This post is also available in: 英語
2022年を振り返って思うのは、仕事上でも私生活でも、人とのつながりやふれあいが復活した年だったということです。世界中の人が同じことを体験したはずです。私は一人の時間が好きですが、それでも他の人と対面で接して、自尊心を刺激されたりエネルギーをもらったりすることのできる環境が必要だと実感しました。

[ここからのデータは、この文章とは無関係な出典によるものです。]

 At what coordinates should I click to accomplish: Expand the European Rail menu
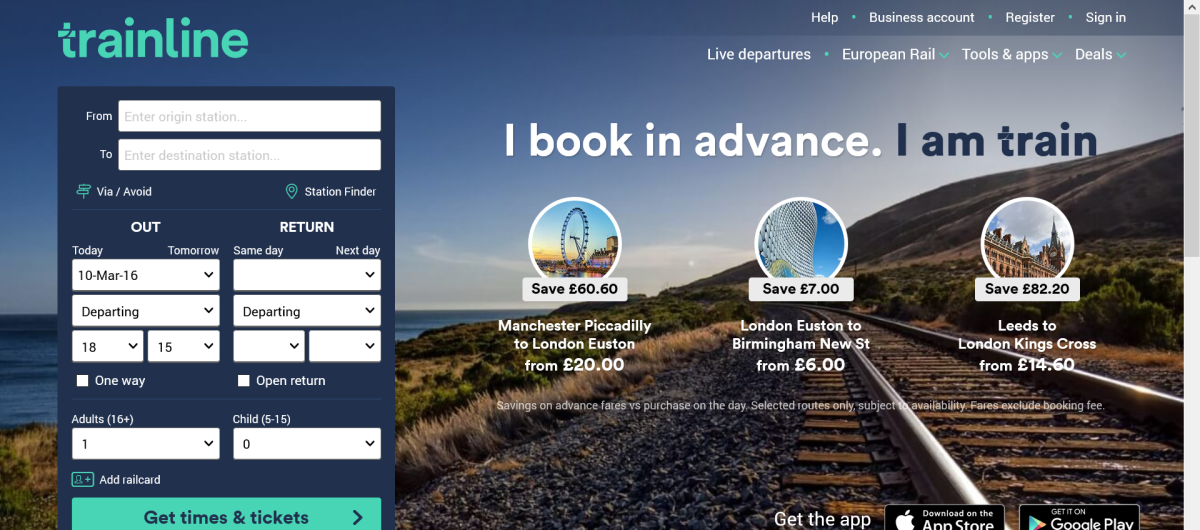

私の家族や友人は世界のあちこちに住んでいるので、コロナの前からフェイスブックやメールで連絡していました。でも今年、数年ぶりにいろいろな人を訪ねてみて、家族が近くにいてコミュニティ内で友達を作っている人と、友達のいない場所に引っ越して新しい友達も作っていない人の間で幸せ感に大きな差があることに気付きました。後者の人は、子供が成長して遠くへ引っ越した今では、孤独を感じているだけでなく、意義のない利己的な人生になっていると話していました。
私の仕事でも、対面の研修のほうがオンラインの研修よりも望ましいのは明らかです。たとえ受講者がカメラをオンにしていても、私の話していることが役に立っているのかどうかが見えにくく、また受講者から洞察を得るのも困難です。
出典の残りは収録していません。